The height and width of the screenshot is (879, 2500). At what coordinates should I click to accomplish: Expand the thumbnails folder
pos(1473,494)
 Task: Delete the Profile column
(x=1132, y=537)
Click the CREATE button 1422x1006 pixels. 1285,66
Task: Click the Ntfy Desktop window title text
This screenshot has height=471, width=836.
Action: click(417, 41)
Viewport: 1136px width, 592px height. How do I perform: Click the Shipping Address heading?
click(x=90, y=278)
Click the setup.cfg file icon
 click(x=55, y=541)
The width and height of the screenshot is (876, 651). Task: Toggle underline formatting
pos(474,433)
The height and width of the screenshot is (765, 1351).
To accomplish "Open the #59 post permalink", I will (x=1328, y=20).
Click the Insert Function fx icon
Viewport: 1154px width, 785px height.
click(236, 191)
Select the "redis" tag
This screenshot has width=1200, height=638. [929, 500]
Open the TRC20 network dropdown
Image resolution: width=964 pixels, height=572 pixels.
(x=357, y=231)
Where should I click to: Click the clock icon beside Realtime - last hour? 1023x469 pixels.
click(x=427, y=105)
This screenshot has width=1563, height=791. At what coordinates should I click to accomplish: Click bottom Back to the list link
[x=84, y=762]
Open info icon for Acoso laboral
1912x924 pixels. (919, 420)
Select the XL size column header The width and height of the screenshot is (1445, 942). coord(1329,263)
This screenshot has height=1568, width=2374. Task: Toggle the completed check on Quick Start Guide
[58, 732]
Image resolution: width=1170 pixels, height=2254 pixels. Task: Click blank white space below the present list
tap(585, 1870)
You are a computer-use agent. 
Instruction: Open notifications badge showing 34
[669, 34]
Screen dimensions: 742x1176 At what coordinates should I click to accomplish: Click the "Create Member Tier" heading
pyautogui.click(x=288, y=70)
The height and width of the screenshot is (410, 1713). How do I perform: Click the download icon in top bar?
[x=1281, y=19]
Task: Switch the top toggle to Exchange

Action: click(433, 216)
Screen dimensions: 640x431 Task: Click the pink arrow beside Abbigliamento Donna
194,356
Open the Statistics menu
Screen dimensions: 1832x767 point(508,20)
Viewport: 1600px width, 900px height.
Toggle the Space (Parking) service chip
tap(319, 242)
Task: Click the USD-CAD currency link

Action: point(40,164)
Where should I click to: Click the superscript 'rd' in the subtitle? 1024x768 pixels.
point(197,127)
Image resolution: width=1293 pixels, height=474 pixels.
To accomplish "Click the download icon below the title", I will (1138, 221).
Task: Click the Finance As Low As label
___
**Exercise description**
Transcribe all of the material above so that it matches the source exactly.

**Exercise answer**
The height and width of the screenshot is (879, 2500). At what coordinates should I click to accomplish: Expand the thumbnails folder
pos(1473,494)
 Task: Delete the Profile column
(x=1132, y=537)
Click the CREATE button 1422x1006 pixels. 1285,66
Task: Click the Ntfy Desktop window title text
This screenshot has height=471, width=836.
Action: click(417, 41)
Viewport: 1136px width, 592px height. How do I perform: Click the Shipping Address heading?
click(x=90, y=278)
Click the setup.cfg file icon
 click(x=55, y=541)
The width and height of the screenshot is (876, 651). Task: Toggle underline formatting
pos(474,433)
The height and width of the screenshot is (765, 1351).
To accomplish "Open the #59 post permalink", I will (x=1328, y=20).
Click the Insert Function fx icon
Viewport: 1154px width, 785px height.
click(236, 191)
Select the "redis" tag
This screenshot has width=1200, height=638. [929, 500]
Open the TRC20 network dropdown
Image resolution: width=964 pixels, height=572 pixels.
(x=357, y=231)
Where should I click to: Click the clock icon beside Realtime - last hour? 1023x469 pixels.
click(x=427, y=105)
This screenshot has width=1563, height=791. At what coordinates should I click to accomplish: Click bottom Back to the list link
[x=84, y=762]
Open info icon for Acoso laboral
1912x924 pixels. (919, 420)
Select the XL size column header The width and height of the screenshot is (1445, 942). coord(1329,263)
This screenshot has height=1568, width=2374. Task: Toggle the completed check on Quick Start Guide
[58, 732]
Image resolution: width=1170 pixels, height=2254 pixels. Task: Click blank white space below the present list
tap(585, 1870)
You are a computer-use agent. 
Instruction: Open notifications badge showing 34
[669, 34]
Screen dimensions: 742x1176 At what coordinates should I click to accomplish: Click the "Create Member Tier" heading
pyautogui.click(x=288, y=70)
The height and width of the screenshot is (410, 1713). How do I perform: Click the download icon in top bar?
[x=1281, y=19]
Task: Switch the top toggle to Exchange

Action: click(433, 216)
Screen dimensions: 640x431 Task: Click the pink arrow beside Abbigliamento Donna
194,356
Open the Statistics menu
Screen dimensions: 1832x767 point(508,20)
Viewport: 1600px width, 900px height.
Toggle the Space (Parking) service chip
tap(319, 242)
Task: Click the USD-CAD currency link

Action: point(40,164)
Where should I click to: Click the superscript 'rd' in the subtitle? 1024x768 pixels.
point(197,127)
Image resolution: width=1293 pixels, height=474 pixels.
To accomplish "Click the download icon below the title", I will (1138, 221).
Task: Click the Finance As Low As label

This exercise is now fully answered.